Photo via Wikimedia
A bottle of Adderall, a popular ADHD medication and study drug. In a recent study, ADHD medication was found to not be helpful in aiding studying.

The semester may just be starting, but many students are already beginning to worry about managing their workload. Balancing classes, reading assignments, projects, and work can lead students to make some unhealthy decisions. Coffee and energy drinks aren’t the only things students use to improve efficiency during busy weeks, many also turn to ADHD drugs such as Adderall, Ritalin and Vyvanse. It is commonly believed by young adults that these drugs help improve academic performance, but according to a study by researchers at the University of Rhode Island and Brown University, the opposite may be true.

The studies’ co-investigators professor of psychology and faculty member Lisa Weyandt with URI’s George and Anne Ryan Institute for Neuroscience and assistant professor of research in behavioral and social sciences Tara White of Brown University had expected different results.

“We hypothesized that Adderall would enhance cognition in the healthy students, but instead, the medication did not improve reading comprehension or fluency, and it impaired working memory,” Weyandt said. “Not only are they not benefitting from it academically, but it could be negatively affecting their performance.”

The study was the first ever multisite pilot study conducted testing the impact of ADHD medication on healthy college students. According to research by Weyandt and others, the problem surrounding these “study drugs” is high, with an estimated 5 to 35 percent of college students in the United States and European countries without ADHD illegally using these controlled substances, buying or receiving them from peers, friends, or family.

The new study, published last month in the journal Pharmacy, did result in some expected outcomes. The standard 30 mg dose of Adderall did improve attention and focus, which is a typical result from a stimulant. Students participating in the study also said it elevated their mood. While these results seem to be benefits to students, the drugs also impaired working memory. Students taking the ‘study drugs’ saw decreased performance on neurocognitive tasks that measured short-term memory, reading comprehension and fluency.

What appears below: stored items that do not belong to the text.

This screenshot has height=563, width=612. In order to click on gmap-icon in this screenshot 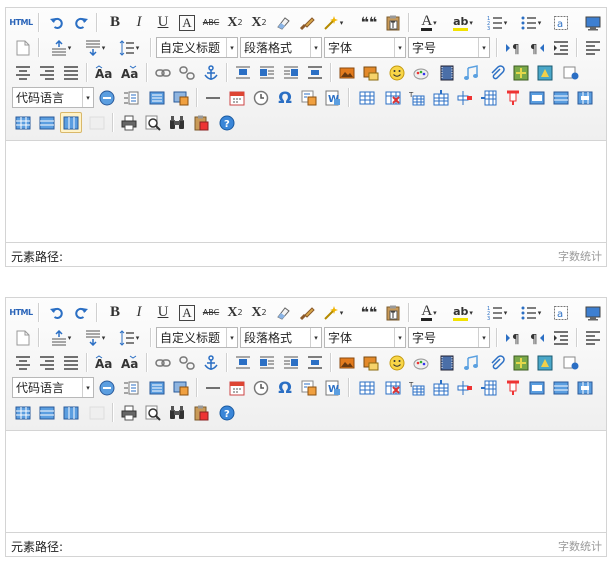, I will do `click(545, 362)`.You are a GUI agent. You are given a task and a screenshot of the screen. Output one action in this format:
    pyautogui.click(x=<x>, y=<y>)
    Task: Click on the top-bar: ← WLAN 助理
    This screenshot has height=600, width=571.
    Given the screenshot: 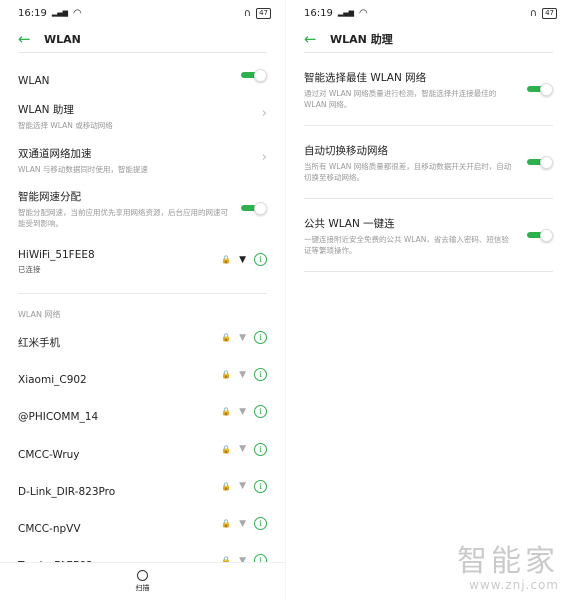 What is the action you would take?
    pyautogui.click(x=428, y=39)
    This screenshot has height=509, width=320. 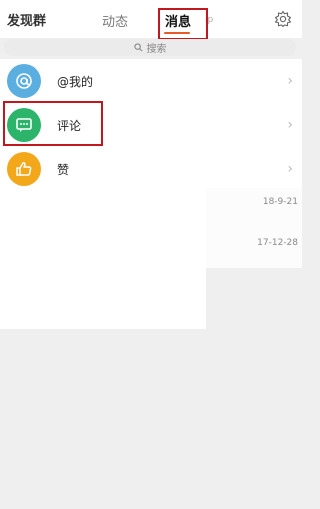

Weyandt and other investigators in the study believed that the medication affecting working memory adversely is due to the differences in brain activity in students with ADHD and without. Brain scan research shows that a person with ADHD often has less neural activity in the regions of the brain that control executive function: working memory, attention, self-control. For people with ADHD, Adderall and similar medications increase activity in those regions and appear to normalize functioning. The URI and Brown University study found that rather than these drugs having no effect on healthy students, it may actually impair cognition.

The cognitive effects of the medication are relatively small compared to the much larger physical effects on mood and bodily responses. Increases in positive mood, heart rate and blood pressure were all observed in the study.

“These are classic effects of psychostimulants,” White said. “This indicates that the cognitive and the emotional impact of these drugs are separate. How you feel under the drug does not necessarily mean that there is an improvement in cognition; there can be a decrease, as seen here in young adults without ADHD.”

These important and unexpected results open the door for a lot more research to be done on the effects of ADHD medications. Since the findings are based on a pilot study they need to be replicated with a substantially larger sample of college students said Weyandt. Weyandt and White plan to apply for federal funding to continue the research with a larger group of healthy college students.